### WORK TO COMPLETE
Your task is to transcribe the entries below exactly, beginning with the line containing "Image resolution: width=532" and ending with the final line, and to add nothing else.

______________________________

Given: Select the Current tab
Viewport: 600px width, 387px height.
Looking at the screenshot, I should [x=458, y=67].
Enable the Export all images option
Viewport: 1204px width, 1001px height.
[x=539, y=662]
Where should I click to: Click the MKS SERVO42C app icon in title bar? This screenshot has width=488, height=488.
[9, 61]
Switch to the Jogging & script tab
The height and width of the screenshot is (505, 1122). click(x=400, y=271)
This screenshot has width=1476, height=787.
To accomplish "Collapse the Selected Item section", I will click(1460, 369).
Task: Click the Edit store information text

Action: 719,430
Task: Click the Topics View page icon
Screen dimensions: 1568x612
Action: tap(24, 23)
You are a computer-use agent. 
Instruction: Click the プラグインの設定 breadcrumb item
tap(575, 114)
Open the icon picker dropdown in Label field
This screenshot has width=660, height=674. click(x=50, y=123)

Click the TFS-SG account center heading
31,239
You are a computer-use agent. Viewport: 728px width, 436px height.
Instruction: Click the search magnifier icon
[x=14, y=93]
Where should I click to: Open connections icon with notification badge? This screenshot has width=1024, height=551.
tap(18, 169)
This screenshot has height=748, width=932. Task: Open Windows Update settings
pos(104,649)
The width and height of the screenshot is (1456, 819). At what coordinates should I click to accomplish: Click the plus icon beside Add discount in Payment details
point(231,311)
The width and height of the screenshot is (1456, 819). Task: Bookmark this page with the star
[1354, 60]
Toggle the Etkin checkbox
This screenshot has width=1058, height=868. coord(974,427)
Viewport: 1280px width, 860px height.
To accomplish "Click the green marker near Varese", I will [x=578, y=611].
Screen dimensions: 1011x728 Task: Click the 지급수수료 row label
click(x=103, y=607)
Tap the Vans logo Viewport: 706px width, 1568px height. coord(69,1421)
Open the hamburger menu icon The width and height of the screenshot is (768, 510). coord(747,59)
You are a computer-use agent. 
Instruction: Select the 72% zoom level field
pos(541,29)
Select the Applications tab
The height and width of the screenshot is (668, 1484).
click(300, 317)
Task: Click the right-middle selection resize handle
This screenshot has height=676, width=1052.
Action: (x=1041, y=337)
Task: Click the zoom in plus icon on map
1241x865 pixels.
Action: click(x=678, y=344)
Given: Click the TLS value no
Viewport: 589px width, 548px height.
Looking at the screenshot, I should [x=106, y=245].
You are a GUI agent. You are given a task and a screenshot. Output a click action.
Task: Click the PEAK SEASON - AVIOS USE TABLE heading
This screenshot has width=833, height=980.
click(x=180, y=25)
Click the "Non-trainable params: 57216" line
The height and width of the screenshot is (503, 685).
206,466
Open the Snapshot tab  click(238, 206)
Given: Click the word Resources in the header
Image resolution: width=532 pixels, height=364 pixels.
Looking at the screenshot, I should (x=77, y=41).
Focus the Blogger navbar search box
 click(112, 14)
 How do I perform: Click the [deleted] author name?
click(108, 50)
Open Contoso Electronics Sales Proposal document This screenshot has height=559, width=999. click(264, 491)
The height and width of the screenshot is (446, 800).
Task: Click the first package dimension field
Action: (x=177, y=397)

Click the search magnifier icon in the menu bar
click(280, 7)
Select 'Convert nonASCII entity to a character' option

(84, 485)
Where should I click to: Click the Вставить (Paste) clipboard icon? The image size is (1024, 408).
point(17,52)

______________________________

### SOLUTION TO THIS PROBLEM
Image resolution: width=532 pixels, height=364 pixels.
Looking at the screenshot, I should (x=77, y=41).
Focus the Blogger navbar search box
 click(112, 14)
 How do I perform: Click the [deleted] author name?
click(108, 50)
Open Contoso Electronics Sales Proposal document This screenshot has height=559, width=999. click(264, 491)
The height and width of the screenshot is (446, 800).
Task: Click the first package dimension field
Action: (x=177, y=397)

Click the search magnifier icon in the menu bar
click(280, 7)
Select 'Convert nonASCII entity to a character' option

(84, 485)
Where should I click to: Click the Вставить (Paste) clipboard icon? The image size is (1024, 408).
point(17,52)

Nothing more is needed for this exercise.